Could you transcribe every record below exactly, leaving out the pictures?
Given information START
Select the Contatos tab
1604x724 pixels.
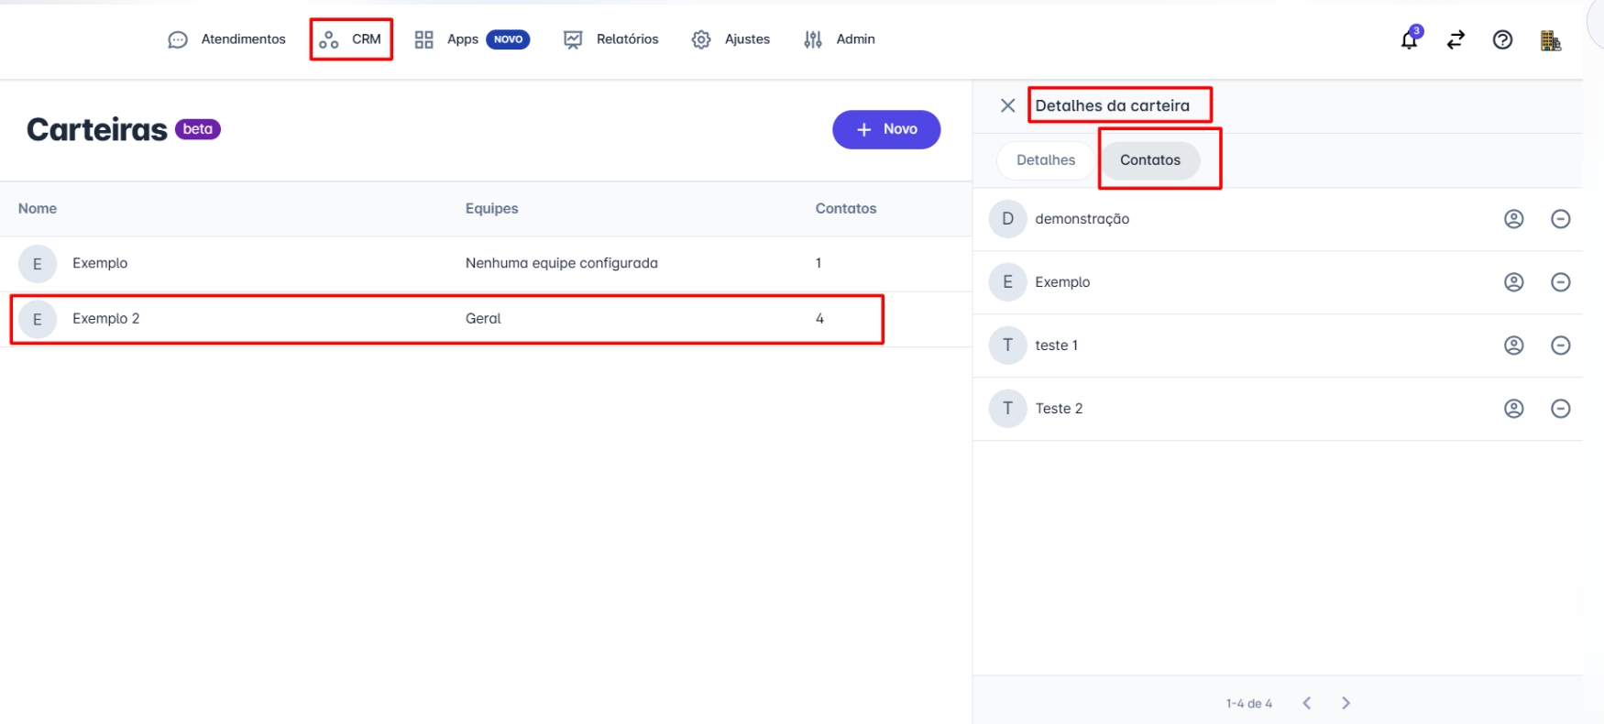pyautogui.click(x=1149, y=160)
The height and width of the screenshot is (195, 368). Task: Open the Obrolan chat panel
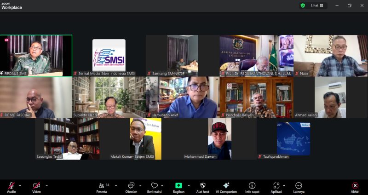point(131,186)
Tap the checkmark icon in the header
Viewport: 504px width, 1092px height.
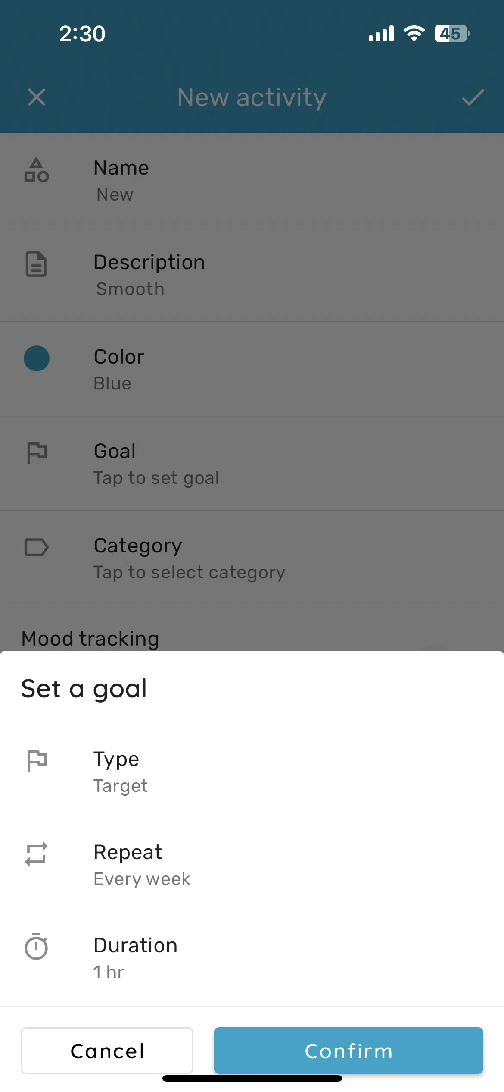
Given information END
▸ **Solved problem**
Select the Contatos tab
1604x724 pixels.
pyautogui.click(x=1149, y=160)
The height and width of the screenshot is (195, 368). Task: Open the Obrolan chat panel
point(131,186)
Tap the checkmark icon in the header
Viewport: 504px width, 1092px height.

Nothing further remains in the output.